We present an AI Co-Scientist framework that closes the research loop for the production search-ranking system of a large online travel platform -- pairing LLM agents with direct cloud-compute access so that idea generation, code implementation, GPU experimentation, and result analysis iterate end-to-end with a human scientist in the loop. The framework uses a hybrid agent architecture: single-LLM agents handle routine work, while multi-LLM consensus (GPT-5.2, Gemini Pro 3, Claude Opus 4.5) is invoked for higher-stakes decisions.
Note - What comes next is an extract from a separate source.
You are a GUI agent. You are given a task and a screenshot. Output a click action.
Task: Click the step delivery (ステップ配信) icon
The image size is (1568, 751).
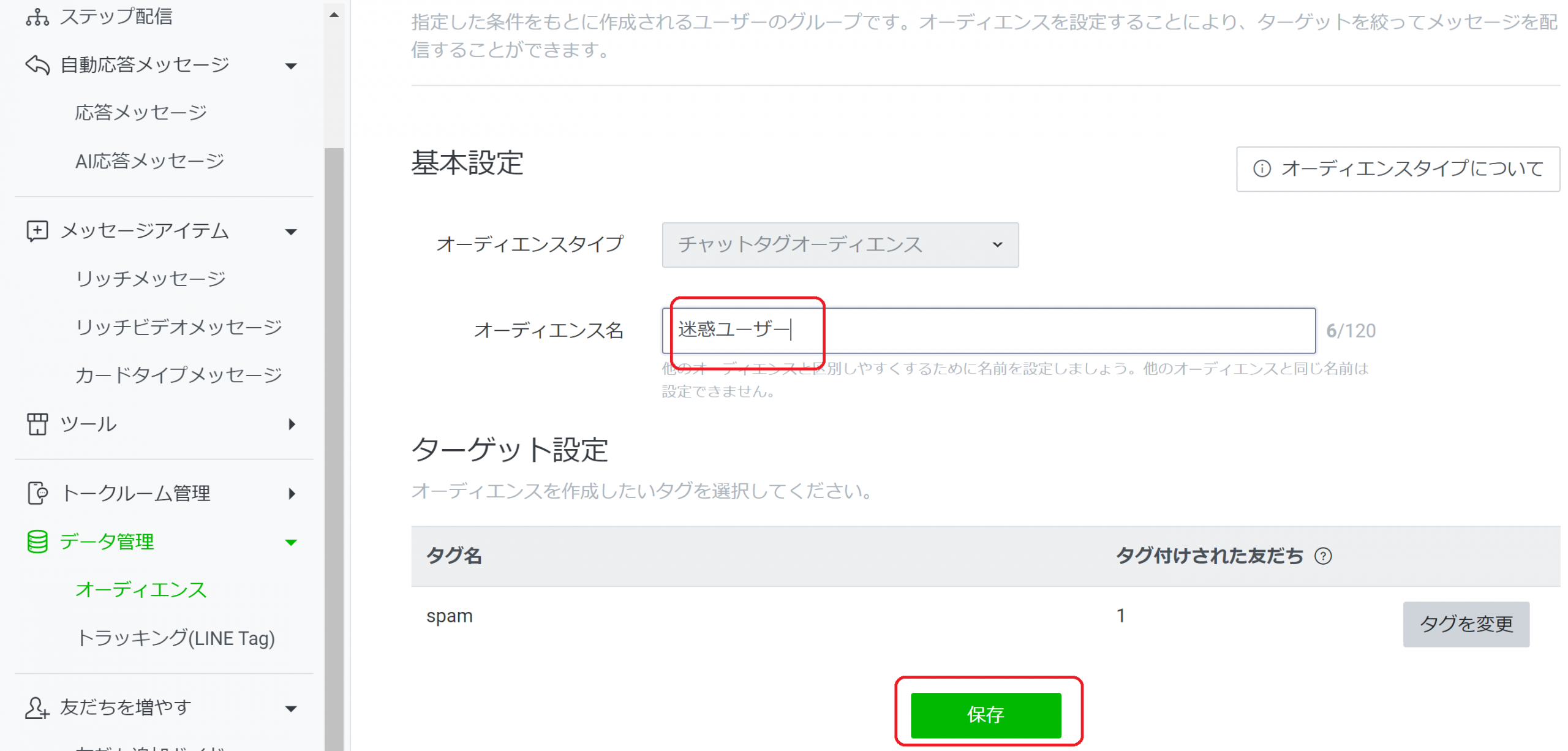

On the production ranking task, a human-designed transformer baseline (V2) yielded +0.118% over a pre-transformer baseline (V1); the AI Co-Scientist's automated loop on top of V2 contributed an additional +0.083%, for a combined +0.201% offline gain delivered in roughly one extra week of wall-clock time (single-run numbers; statistical limits discussed in the paper). The most useful AI proposals -- unified long-sequence layouts, slot-type embeddings, and multi-phase learning-rate schedules -- are standard practice in NLP and Vision but were absent from our production stack, suggesting that LLM agents can serve as cross-disciplinary connectors for ranking teams. We also report deployment context, negative results, and lessons learned.